**EXTRACTED TEXT**:
The strongest direct proof against the "ascent of man," however, has so far only been touched upon. I refer to the evidences derived from the history of Religion. To this I now invite the reader's close attention.
If man was developed from a lower order of creatures, or from any member of the animal kingdom, religion must have been a late development. That this "tailless, catarrhine, anthropoid ape" should have had anything resembling a religion, is, of course, not to be thought of. To imagine that he had a knowledge of the one, true God, his nature and his attributes, would be preposterous. How then explain the origin and rise of religion? The evolutionists do not agree on this subject. Herbert Spencer maintains that Animism was the most primitive form of faith. Man reverenced spirits, the ghosts of the departed, then raised them to the eminence of divinities and finally developed the idea of one absolute being, God. Others suggest, that primitive man first adored the terrible powers and awful phenomena of nature, was thus led to Polytheism (a religion of many Gods) and finally evolved Monotheism (a belief in one God). But all agree in this, that Religion in its earliest form was of a very crude and elementary character, and only in the course of many thousands of years, attained to the conception of one Supreme Being. There was at first a faith in gods,—Polytheism, and much later a faith in God—Monotheism.

Pixel coordinate grounding data
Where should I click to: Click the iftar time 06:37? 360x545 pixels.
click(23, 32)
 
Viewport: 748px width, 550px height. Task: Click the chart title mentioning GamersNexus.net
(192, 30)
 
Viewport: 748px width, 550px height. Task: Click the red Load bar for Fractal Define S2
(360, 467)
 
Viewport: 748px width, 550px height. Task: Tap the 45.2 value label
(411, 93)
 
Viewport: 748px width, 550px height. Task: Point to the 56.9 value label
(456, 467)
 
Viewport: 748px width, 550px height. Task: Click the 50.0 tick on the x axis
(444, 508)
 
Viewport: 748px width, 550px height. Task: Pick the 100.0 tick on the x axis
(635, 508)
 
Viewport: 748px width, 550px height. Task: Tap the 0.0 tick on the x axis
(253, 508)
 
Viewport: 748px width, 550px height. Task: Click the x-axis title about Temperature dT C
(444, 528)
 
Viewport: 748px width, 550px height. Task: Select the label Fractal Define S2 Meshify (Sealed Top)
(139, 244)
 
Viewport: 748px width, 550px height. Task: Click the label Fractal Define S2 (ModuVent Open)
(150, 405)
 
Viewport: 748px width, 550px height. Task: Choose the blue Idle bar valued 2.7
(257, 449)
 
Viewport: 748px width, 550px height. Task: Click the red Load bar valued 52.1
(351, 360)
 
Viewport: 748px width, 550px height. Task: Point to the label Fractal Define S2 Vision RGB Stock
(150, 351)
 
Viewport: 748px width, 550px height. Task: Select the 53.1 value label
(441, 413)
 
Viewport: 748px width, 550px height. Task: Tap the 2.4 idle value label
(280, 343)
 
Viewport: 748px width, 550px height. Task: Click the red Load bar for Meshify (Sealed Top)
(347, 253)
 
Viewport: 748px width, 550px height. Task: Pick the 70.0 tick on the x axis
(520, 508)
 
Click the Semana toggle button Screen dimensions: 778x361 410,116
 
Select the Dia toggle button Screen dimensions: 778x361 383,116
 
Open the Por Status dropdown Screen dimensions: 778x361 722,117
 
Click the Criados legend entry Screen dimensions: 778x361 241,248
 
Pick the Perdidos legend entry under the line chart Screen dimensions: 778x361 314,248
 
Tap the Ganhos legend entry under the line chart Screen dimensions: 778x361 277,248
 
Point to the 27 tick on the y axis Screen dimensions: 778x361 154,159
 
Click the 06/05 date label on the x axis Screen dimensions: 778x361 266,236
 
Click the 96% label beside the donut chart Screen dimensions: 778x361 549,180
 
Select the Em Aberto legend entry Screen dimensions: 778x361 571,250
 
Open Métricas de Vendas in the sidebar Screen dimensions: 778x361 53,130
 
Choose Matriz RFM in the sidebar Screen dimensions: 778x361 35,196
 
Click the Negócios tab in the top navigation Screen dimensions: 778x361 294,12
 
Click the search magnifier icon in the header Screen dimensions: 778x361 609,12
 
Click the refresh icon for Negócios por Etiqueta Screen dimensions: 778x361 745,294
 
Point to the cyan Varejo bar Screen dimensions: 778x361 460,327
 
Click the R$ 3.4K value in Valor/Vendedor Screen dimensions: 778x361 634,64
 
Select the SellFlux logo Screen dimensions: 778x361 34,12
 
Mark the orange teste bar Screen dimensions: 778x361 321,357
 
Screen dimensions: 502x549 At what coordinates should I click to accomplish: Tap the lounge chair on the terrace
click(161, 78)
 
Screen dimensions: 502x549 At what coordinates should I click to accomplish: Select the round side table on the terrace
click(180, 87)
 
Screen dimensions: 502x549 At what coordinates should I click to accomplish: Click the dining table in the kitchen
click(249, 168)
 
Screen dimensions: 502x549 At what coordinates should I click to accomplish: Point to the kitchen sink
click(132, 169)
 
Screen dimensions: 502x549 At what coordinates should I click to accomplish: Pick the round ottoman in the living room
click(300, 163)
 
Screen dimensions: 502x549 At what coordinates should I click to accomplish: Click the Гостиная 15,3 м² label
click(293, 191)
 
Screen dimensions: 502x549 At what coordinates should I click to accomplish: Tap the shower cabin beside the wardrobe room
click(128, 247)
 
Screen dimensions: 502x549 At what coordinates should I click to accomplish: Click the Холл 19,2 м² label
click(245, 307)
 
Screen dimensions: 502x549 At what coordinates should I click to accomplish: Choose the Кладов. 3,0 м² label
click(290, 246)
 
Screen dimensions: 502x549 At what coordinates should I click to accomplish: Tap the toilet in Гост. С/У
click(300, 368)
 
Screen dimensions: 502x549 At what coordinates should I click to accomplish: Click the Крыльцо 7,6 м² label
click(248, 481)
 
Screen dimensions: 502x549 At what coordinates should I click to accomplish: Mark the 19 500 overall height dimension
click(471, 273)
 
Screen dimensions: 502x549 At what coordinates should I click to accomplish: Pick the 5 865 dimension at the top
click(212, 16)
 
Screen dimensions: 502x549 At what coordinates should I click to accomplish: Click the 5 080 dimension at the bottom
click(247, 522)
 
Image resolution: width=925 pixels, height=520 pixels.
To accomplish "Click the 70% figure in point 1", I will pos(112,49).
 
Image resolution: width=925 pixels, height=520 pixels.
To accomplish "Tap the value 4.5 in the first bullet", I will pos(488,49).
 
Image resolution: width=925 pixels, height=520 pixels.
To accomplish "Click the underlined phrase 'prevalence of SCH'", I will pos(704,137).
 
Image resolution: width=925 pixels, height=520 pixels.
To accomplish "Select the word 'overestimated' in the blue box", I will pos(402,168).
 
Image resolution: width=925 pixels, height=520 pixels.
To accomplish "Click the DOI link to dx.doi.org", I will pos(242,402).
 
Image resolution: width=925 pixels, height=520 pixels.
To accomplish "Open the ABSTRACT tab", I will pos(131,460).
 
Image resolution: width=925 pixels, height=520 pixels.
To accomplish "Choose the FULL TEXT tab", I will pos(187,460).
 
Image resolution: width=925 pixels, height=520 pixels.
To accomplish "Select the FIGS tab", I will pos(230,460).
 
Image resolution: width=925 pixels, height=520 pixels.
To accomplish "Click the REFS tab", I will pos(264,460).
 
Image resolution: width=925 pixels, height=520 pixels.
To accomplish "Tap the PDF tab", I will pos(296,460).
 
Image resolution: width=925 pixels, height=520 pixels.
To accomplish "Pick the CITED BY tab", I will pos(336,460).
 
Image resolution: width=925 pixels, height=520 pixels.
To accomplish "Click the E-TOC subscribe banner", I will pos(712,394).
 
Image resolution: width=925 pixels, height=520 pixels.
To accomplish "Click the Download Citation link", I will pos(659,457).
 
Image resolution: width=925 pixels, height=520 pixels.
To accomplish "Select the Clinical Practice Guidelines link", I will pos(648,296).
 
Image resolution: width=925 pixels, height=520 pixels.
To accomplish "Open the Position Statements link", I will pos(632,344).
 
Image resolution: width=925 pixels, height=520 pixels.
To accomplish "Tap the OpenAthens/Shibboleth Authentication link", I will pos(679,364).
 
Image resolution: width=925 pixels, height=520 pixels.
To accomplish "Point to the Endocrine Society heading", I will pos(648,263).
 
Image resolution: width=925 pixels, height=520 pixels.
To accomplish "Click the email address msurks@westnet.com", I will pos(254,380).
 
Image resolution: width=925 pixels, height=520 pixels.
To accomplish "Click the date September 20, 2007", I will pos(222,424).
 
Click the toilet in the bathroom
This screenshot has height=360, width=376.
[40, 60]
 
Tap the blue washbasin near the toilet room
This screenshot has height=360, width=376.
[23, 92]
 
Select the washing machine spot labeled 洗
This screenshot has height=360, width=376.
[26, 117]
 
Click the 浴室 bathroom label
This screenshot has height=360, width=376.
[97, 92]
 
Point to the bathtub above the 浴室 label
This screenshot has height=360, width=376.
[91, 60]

**TASKS**:
**1.** In the passage on the history of religion, which form of faith does Herbert Spencer hold to be the most primitive?
**2.** Quote everything from "The strongest direct" down to "reader's close attention." in the passage on the history of religion.

**REPLIES**:
**1.** Animism.

**2.**
The strongest direct proof against the "ascent of man," however, has so far only been touched upon. I refer to the evidences derived from the history of Religion. To this I now invite the reader's close attention.